Task: A single number is required: the count of lines in the entries below that include the word "Click".
::: Available records :::
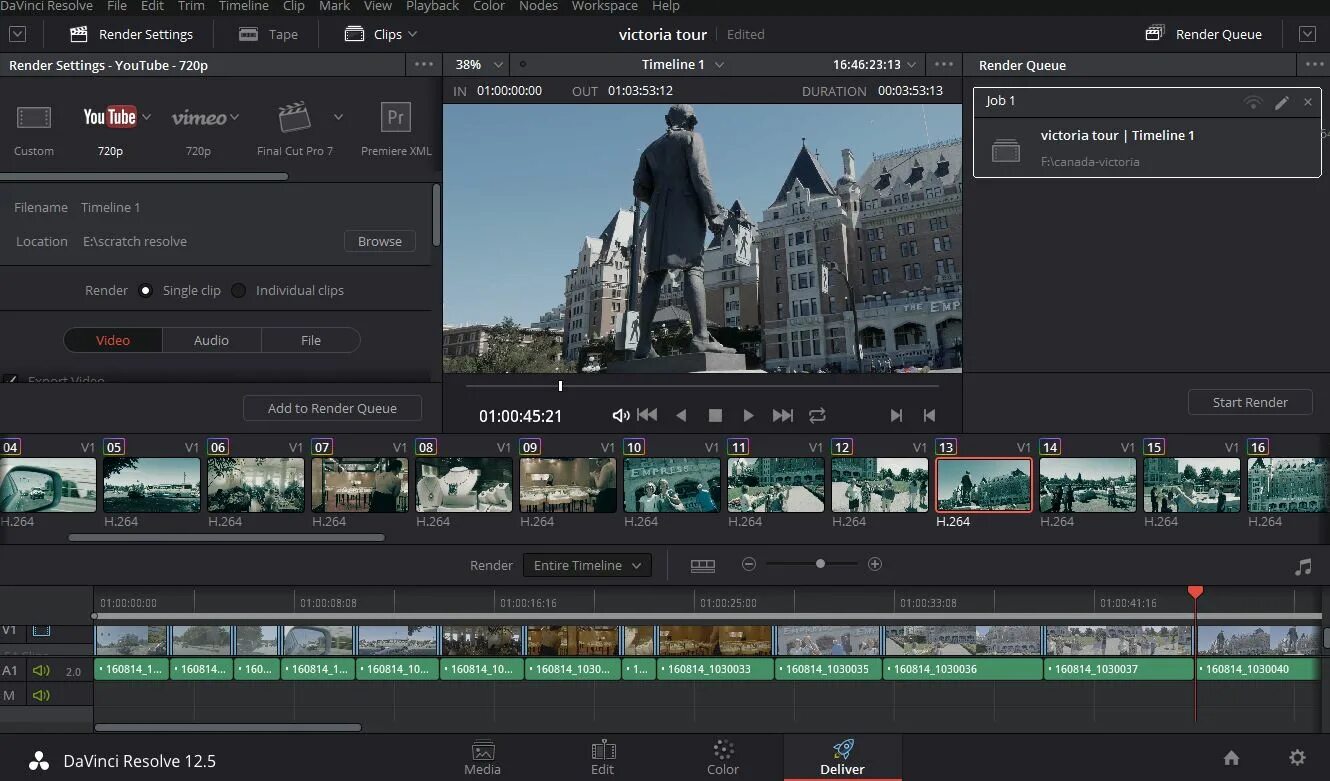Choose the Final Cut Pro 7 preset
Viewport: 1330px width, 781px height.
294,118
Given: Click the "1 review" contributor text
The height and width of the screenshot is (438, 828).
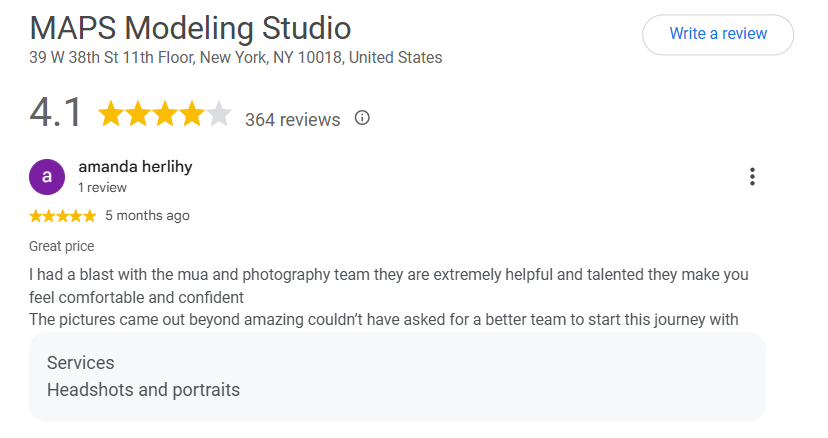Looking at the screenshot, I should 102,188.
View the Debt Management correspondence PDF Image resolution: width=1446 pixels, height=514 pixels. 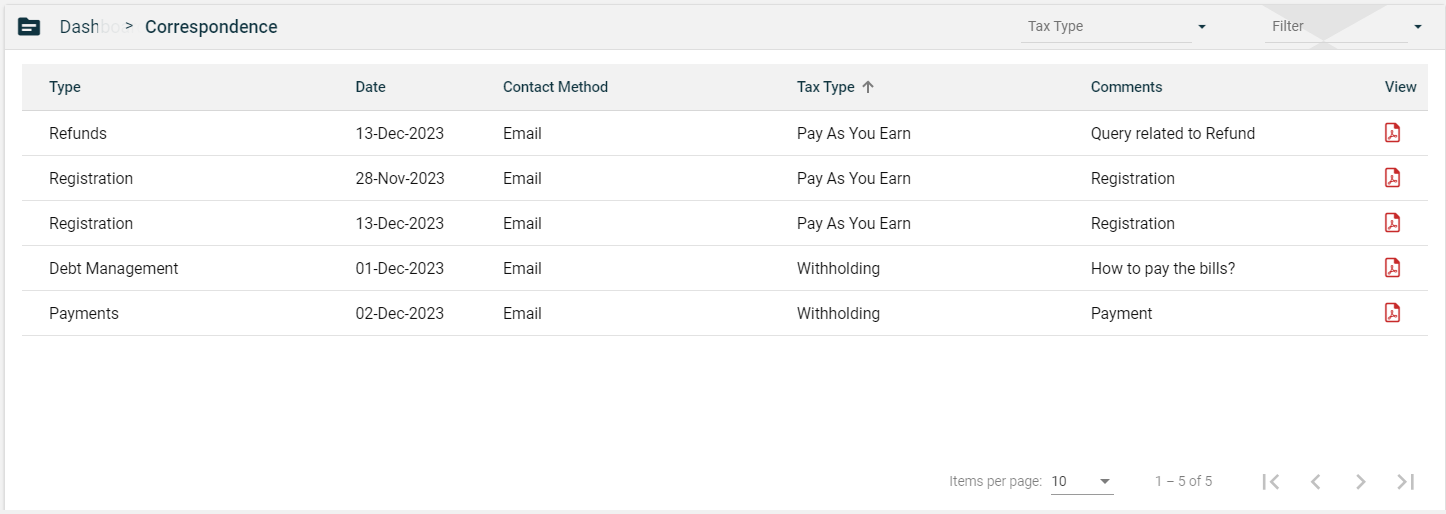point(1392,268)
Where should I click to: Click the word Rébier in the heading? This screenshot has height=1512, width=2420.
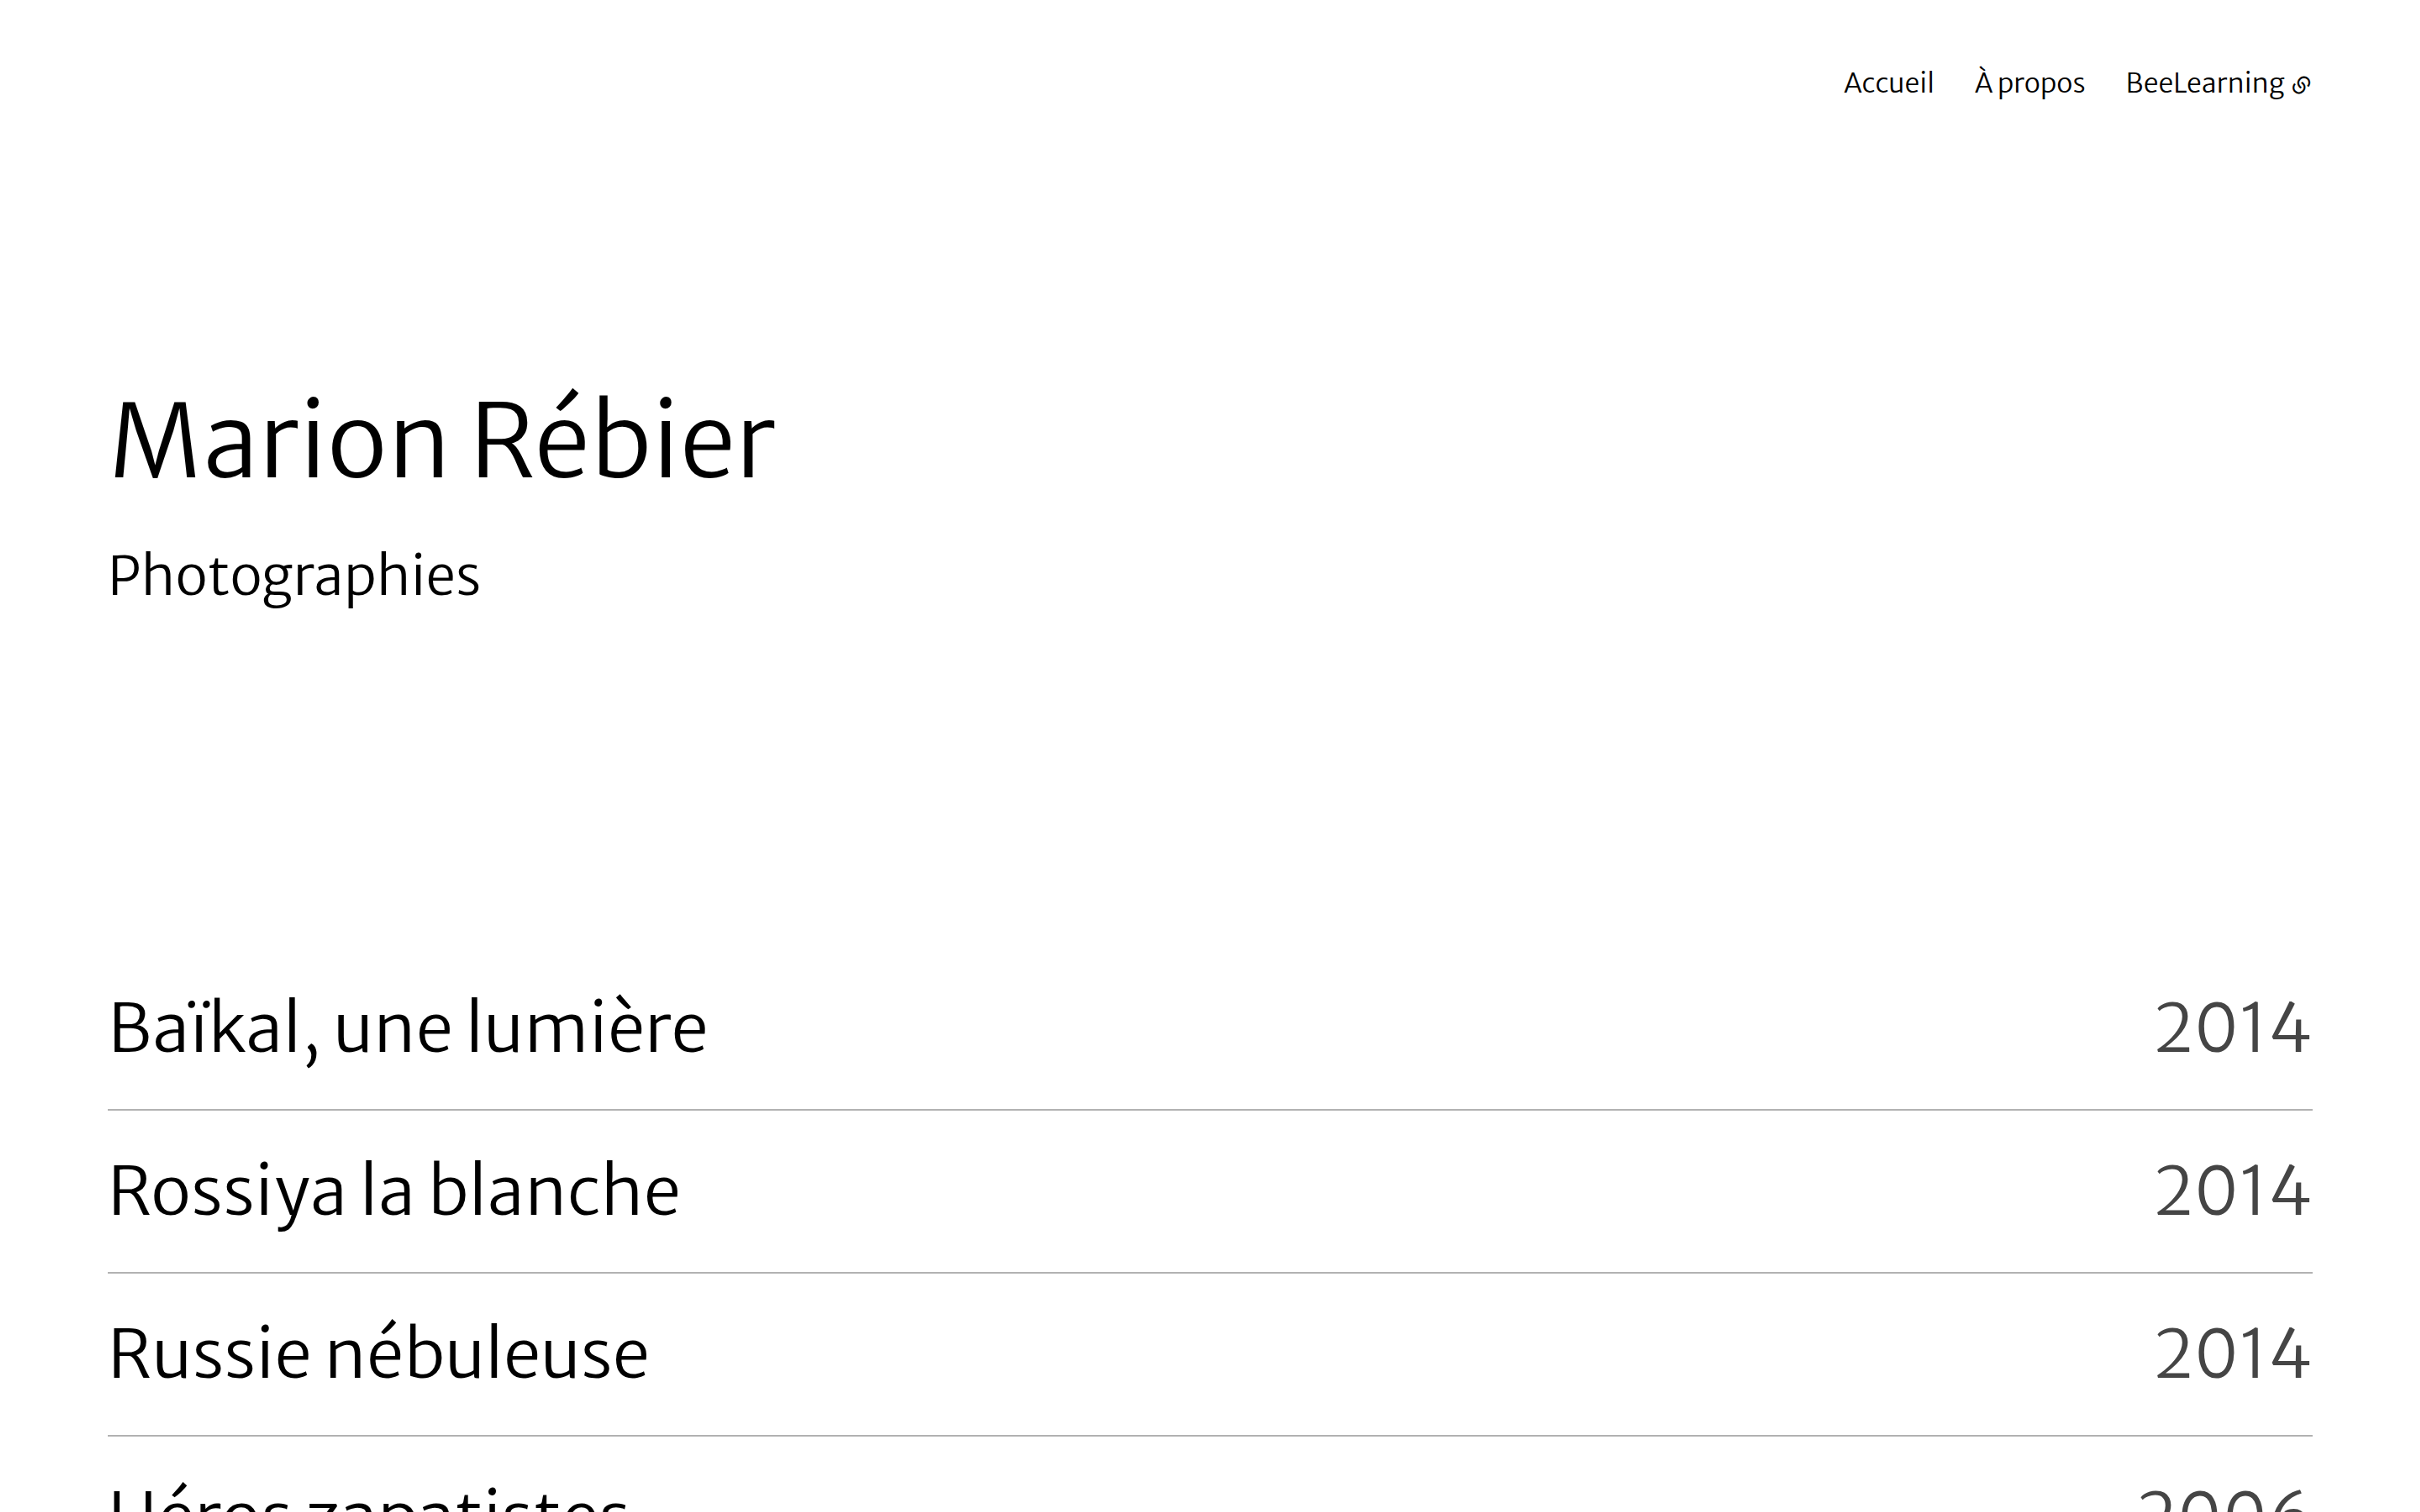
:::
Exercise output: 2